Terminology

Description

Definitions for some of the terms used in the Alpha TransForm documentation.

Here are some of the terms used in the Alpha TransForm documentation:

Form Type

A Form Type is a set of properties that instruct apps how to collect and display data. Each Form Type has a unique ID, a name to display, and other overall properties. Most of the definition of a form consists of a single list of commands that tell apps what to display, how to receive input, and how to store the data received in a particular form instance.

In the paper world, a Form Type could be viewed as the word processing document that, when printed, creates blank forms, or a mail-merge template used to create filled-in forms.

Form or Form Instance

We use the term Form or a Form Instance to denote the set of data that, combined with the Form Type, makes up a single "blank", "partially filled out", or "filled out" form. The same Form Type can be combined with any number of Forms or Form Instances.

In the paper world, a Form or Form Instance could be viewed as the text that you write on a blank form to "fill out the form". In the database world, a Form or Form Instance can be viewed as a database record, or series of related (parent-child) records.

Form JSON Data

Form data is stored in what is known as JSON data format. (JSON is pronounced "JAY-son" and sometimes called "JavaScript Object Notation.") This is a way of specifying data and its structure in a human-readable form using text. It is a common, "Open" standard way to represent a wide variety of simple and complex data structures.

The reasons for using this format that relate to forms include the widespread support for this data format and the flexibility it has to represent both simple "flat-file-style" fields of information, along with optional fields, as well as complex, one-to-many, parent-child relationships. For example, it can be used to represent an invoice and all of the line items.

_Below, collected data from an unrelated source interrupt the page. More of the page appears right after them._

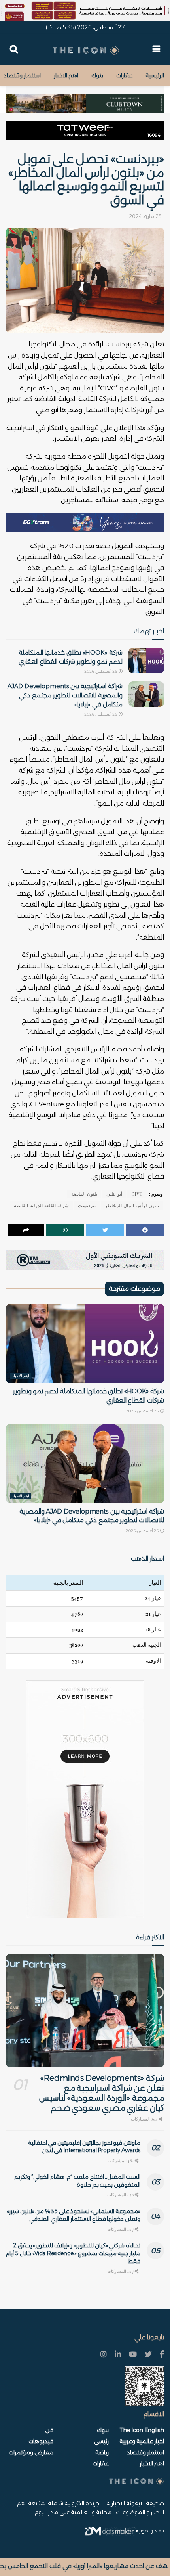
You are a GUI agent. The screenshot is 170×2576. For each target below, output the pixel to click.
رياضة (102, 2452)
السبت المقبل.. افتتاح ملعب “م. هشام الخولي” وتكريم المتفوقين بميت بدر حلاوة (77, 2180)
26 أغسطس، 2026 (101, 671)
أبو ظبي (114, 1194)
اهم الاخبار (66, 75)
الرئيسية (154, 75)
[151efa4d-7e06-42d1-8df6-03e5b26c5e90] (85, 130)
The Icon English (141, 2430)
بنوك (97, 75)
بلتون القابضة (84, 1194)
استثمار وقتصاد (22, 75)
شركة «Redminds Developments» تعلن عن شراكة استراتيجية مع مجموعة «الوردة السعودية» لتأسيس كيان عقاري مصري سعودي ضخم (101, 2093)
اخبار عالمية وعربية (141, 2441)
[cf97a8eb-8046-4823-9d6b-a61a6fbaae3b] (85, 99)
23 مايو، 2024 (145, 216)
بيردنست (87, 1205)
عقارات (124, 75)
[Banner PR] (85, 1260)
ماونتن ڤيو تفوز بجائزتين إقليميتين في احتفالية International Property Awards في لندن (84, 2146)
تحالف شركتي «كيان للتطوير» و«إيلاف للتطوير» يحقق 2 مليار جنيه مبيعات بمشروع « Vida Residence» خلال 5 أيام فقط (73, 2253)
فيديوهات (40, 2441)
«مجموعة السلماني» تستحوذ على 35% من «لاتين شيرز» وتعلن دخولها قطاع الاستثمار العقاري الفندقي (73, 2215)
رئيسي (101, 2441)
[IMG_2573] (85, 10)
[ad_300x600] (85, 1799)
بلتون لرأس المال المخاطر (132, 1205)
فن (49, 2430)
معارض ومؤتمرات (31, 2452)
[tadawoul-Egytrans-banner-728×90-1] (85, 522)
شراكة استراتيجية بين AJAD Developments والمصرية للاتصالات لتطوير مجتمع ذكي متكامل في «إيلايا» (65, 695)
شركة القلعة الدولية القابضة (41, 1205)
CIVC (137, 1194)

Some of the power and flexibility of the Alpha TransForm system comes from its strong support of such data. For example, a Form could literally express a parent-child relationship in JSON as follows:

{
  "parent": "John Doe",
  "children": [
    {"name": "Jane",
     "age": "15"},
    {"name": "Tom",
     "age": "12"}
  ]
}

This flexibility is helpful for many types of forms with optional fields and varying number of sub-items, such as photos, or incident descriptions.

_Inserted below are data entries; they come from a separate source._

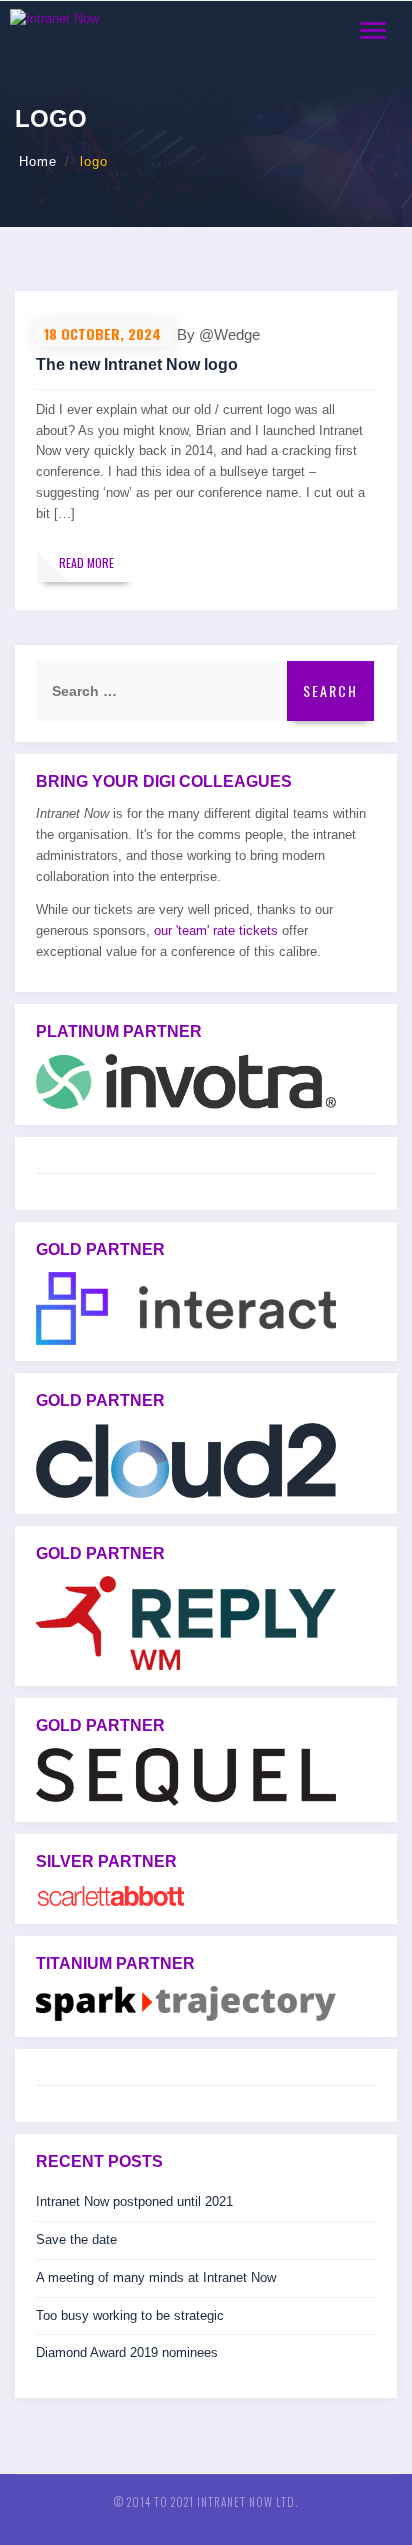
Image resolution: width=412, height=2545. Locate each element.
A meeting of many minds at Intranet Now (156, 2277)
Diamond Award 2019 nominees (127, 2352)
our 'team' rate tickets (216, 930)
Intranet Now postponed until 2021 (134, 2201)
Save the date (76, 2239)
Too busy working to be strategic (130, 2315)
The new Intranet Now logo (137, 364)
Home (38, 161)
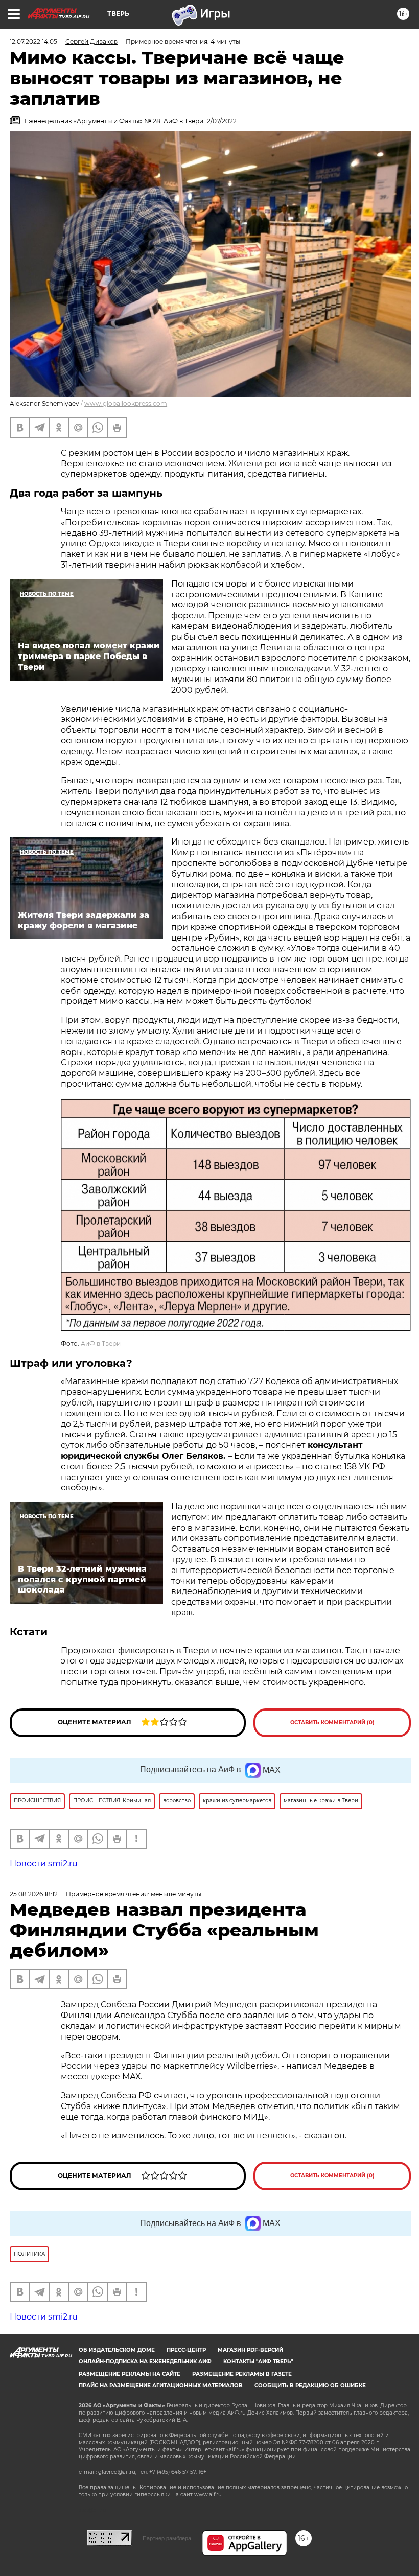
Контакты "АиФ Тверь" (258, 2361)
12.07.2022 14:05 (33, 41)
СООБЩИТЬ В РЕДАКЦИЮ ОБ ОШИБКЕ (310, 2385)
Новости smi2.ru (44, 1863)
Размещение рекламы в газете (242, 2374)
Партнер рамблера (167, 2538)
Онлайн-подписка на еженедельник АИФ (145, 2361)
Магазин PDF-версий (250, 2350)
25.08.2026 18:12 (34, 1894)
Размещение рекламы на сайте (129, 2374)
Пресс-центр (186, 2350)
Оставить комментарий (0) (332, 1722)
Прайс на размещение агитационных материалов (161, 2385)
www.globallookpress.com (125, 403)
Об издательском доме (117, 2350)
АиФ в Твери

For many uses, the designer of a form type will not need to have much understanding of JSON. However, there are times when such knowledge is helpful and the Designer app lets the designer take advantage of such knowledge.

Data Groups

The Alpha TransForm system uses what it calls "Data Groups" to specify parent-child, one-to-many relationships. Technically, in JSON terminology, a Data Group is an attribute value that is an array of objects. The parent-child example above has one Data Group for the "children".

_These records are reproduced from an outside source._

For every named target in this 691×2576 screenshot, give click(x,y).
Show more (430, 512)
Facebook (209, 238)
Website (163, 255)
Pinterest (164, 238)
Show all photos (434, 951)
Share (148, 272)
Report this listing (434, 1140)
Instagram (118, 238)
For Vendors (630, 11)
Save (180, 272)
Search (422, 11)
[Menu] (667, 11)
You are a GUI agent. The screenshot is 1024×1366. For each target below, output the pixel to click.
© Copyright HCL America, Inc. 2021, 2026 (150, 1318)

Data Groups have additional properties to indicate not only the attribute name, but also the text of the button that lets the user add additional items to the group (technically, adding additional array elements) and text for an optional button for deleting existing items.

Pages

A Form Type specifies a single, continuing list of commands to display. Conceptually, it is one long scrolling page. However, for display purposes, a form may be broken into "Pages" that are displayed separately, with only one page displayed at a time.

A page consists of a continuous subset of the list of commands. The page is represented in the Form Filler app as an entry that may be tapped to switch to displaying that page. In the Form Designer and other previews the pages are not displayed separately. The page is represented in the preview by the entry to be tapped as well as the contents of the page surrounded by a thin border.

Pages may be nested, so a page may optionally contain one or more sub-pages. When navigating into a page, a trail is displayed in the upper-left of the Form Filler screen.